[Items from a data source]
##############################
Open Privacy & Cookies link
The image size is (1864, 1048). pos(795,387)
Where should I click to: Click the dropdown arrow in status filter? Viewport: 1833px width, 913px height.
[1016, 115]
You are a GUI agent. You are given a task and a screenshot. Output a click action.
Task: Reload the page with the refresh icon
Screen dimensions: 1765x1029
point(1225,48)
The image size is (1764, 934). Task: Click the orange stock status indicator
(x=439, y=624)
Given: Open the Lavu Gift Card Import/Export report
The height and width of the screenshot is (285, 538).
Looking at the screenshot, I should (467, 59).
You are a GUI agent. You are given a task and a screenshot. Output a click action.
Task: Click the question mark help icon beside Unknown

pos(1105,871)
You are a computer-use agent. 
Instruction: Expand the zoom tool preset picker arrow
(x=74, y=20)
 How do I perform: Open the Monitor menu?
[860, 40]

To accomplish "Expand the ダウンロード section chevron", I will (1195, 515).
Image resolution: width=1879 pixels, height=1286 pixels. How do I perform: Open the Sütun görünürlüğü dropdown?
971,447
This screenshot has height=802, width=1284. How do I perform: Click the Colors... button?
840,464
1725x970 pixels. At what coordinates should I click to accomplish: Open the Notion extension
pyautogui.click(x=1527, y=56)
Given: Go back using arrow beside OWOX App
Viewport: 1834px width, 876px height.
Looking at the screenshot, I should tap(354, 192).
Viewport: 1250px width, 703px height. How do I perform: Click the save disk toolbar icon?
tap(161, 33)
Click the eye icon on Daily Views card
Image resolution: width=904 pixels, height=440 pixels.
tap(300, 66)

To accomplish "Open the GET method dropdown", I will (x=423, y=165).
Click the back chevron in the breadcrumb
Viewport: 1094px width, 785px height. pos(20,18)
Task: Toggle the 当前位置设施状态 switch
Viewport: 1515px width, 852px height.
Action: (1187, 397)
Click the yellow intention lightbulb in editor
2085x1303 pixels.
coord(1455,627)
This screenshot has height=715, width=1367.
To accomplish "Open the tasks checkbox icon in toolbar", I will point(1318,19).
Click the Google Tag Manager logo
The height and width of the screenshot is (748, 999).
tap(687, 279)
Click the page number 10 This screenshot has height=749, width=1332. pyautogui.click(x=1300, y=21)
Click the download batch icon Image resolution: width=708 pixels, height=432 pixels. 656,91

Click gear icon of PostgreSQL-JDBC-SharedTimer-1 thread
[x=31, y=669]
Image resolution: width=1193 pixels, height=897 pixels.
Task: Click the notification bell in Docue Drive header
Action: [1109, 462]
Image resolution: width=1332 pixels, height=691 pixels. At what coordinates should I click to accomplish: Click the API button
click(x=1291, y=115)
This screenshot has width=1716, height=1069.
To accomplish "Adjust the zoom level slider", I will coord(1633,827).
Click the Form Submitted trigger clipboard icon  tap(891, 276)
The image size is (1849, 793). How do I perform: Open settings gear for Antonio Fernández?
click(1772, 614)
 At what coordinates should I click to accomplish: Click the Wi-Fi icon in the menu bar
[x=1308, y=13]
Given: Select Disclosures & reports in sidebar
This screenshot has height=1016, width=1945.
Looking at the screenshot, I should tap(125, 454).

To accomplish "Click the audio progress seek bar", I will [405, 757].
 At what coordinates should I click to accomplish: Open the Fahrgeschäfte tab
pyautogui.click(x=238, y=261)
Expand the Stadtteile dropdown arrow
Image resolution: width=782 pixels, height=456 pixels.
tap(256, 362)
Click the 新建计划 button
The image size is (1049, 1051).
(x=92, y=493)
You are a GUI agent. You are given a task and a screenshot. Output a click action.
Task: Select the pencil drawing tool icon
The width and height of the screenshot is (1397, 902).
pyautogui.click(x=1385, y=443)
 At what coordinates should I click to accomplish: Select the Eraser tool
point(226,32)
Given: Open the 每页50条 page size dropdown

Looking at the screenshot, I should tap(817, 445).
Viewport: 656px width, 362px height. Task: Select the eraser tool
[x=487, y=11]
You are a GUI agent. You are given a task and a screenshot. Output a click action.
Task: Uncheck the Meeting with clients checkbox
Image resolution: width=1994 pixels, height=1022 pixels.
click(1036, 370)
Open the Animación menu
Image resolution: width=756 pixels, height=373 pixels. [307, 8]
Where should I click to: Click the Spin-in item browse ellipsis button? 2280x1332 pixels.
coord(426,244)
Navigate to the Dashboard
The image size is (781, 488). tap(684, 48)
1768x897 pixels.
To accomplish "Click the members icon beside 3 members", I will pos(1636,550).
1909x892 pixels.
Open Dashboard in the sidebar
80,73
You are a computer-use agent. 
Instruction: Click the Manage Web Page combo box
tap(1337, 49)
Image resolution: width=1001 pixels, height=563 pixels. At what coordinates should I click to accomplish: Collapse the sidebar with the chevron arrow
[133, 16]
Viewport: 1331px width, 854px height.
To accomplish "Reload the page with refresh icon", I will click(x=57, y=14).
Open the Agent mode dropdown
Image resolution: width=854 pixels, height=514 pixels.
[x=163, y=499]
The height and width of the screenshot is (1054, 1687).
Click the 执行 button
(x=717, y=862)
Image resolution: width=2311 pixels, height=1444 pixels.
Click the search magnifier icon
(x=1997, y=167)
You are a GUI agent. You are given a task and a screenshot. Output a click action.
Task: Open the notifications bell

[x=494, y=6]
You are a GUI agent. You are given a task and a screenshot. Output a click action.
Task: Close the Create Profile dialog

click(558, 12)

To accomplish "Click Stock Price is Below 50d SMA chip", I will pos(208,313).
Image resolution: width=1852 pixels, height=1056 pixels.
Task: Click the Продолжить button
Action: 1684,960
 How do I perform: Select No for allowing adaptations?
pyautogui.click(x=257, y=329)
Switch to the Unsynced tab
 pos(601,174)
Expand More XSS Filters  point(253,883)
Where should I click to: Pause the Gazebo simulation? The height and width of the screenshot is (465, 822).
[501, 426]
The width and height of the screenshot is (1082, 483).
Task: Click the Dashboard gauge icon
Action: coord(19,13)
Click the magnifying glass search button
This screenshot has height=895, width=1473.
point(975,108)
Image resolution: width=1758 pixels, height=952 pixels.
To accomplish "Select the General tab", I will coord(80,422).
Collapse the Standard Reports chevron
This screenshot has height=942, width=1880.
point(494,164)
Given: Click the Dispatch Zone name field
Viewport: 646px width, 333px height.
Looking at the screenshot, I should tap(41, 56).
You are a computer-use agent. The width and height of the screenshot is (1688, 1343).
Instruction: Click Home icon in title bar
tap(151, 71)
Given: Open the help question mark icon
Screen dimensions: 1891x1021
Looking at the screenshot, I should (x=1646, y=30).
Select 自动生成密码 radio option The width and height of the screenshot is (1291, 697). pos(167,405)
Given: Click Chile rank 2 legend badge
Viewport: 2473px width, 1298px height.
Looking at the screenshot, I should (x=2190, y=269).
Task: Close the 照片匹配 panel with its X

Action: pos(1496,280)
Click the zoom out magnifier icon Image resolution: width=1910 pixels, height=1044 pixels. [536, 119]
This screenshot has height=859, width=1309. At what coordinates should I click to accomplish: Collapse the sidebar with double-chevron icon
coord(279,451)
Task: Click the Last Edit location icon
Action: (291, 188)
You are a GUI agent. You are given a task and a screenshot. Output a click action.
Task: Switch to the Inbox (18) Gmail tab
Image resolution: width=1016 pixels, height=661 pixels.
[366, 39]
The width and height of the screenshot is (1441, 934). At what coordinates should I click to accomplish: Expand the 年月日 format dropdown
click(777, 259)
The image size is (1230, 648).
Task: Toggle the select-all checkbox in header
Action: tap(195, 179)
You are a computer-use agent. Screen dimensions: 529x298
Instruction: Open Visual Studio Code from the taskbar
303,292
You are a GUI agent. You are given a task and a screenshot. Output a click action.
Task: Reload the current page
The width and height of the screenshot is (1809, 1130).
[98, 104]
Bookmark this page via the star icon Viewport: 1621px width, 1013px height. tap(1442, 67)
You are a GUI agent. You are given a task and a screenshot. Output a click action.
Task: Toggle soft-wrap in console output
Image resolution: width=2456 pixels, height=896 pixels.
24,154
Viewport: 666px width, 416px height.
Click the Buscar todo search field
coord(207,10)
##############################
Lines containing the word "computer": copy every one of them from the records above.

You are a computer-use agent. 
You are a computer-use agent. 
You are a computer-use agent. The width and height of the screenshot is (1688, 1343).
You are a computer-use agent. Screen dimensions: 529x298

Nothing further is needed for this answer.